PCOS and Diabetes Risk
There is a two- to fivefold increased risk of diabetes in women with PCOS. Women with PCOS should be screened with a fasting-glucose level and a 2-hour glucose level after a 75-g glucose load. Metabolic syndrome (defined as blood pressure greater than 130/85, waist circumference greater than 35 inches, fasting glucose greater than 100 mg/dL, HDL cholesterol less than 50 mg/dL, and triglycerides greater than 150 mg/dL) affects nearly 33% of women with PCOS. Although there are insufficient data to recommend insulin-sensitizing pharmacological agents prophylactically, the National Institute of Diabetes and Digestive and Kidney Diseases’ Diabetic Prevention Program trials showed a decreased risk of developing type 2 diabetes in women with PCOS when lifestyle modifications or metformin (1,500-2,000 mg/day) were used by those with impaired glucose tolerance.
Cardiovascular Disease Risk
There is no well-documented evidence of increased risk of cardiovascular events in women with PCOS. However, given the increase in cardiovascular risk factors, their cardiovascular risk should be periodically assessed. These risks can be reduced through exercise, caloric restriction, weight control, and possibly by introducing statins and insulin-sensitizing agents.
Menstrual Dysfunction
Combination low-dose hormonal contraceptives are the primary treatment for menstrual dysfunction. They work by suppressing luteinizing hormone and androgen secretion by the ovaries and increasing circulating SHBG. Progestin-only contraceptives or intrauterine devices prevent endometrial cancer in women with PCOS and can be used as an alternative. There is an increased risk (50%-89%) of abnormal bleeding.
Although not FDA approved for treating menstrual abnormalities, insulin-sensitizing agents are associated with improved ovulation and glucose tolerance, and decreased circulating androgen levels by increasing SHBG.

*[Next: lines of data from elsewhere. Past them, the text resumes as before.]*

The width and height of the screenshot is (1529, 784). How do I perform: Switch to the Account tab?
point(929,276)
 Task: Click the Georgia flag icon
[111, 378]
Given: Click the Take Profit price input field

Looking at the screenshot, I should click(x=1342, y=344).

Ovulation Induction in PCOS
Clomiphene citrate is the first-line agent that is recommended to induce ovulation, followed by either laparoscopic ovarian surgery or exogenous gonadotropins. Ovulation induction carries the risk of ovarian hyperstimulation, multiple births, and hypertensive disorder. Gonadotropins carry a lesser risk of ovarian hyperstimulation but an increased risk of multiple births. Aromatase inhibitors have been proposed to be similar to clomiphene, with higher implantation rates, less risk of multiple pregnancies, and a shorter half-life. Although metformin has been suggested, success rates are not as high as with clomiphene – although some studies show increased success rates when metformin is combined with clomiphene.